* _Exercise directions_
Lines before the one containing "Viewport: 1551px width, 1295px" are left out; that line and all after it, through the end of the records, must be transcribed exactly.

* _Saved entries_

>>>>

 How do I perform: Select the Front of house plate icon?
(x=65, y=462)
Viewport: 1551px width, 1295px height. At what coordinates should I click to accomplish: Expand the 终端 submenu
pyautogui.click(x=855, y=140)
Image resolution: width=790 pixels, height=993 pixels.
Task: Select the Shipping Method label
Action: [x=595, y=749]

<<<<

* _Your response_
Viewport: 1551px width, 1295px height. At what coordinates should I click to accomplish: Expand the 终端 submenu
pyautogui.click(x=855, y=140)
Image resolution: width=790 pixels, height=993 pixels.
Task: Select the Shipping Method label
Action: [x=595, y=749]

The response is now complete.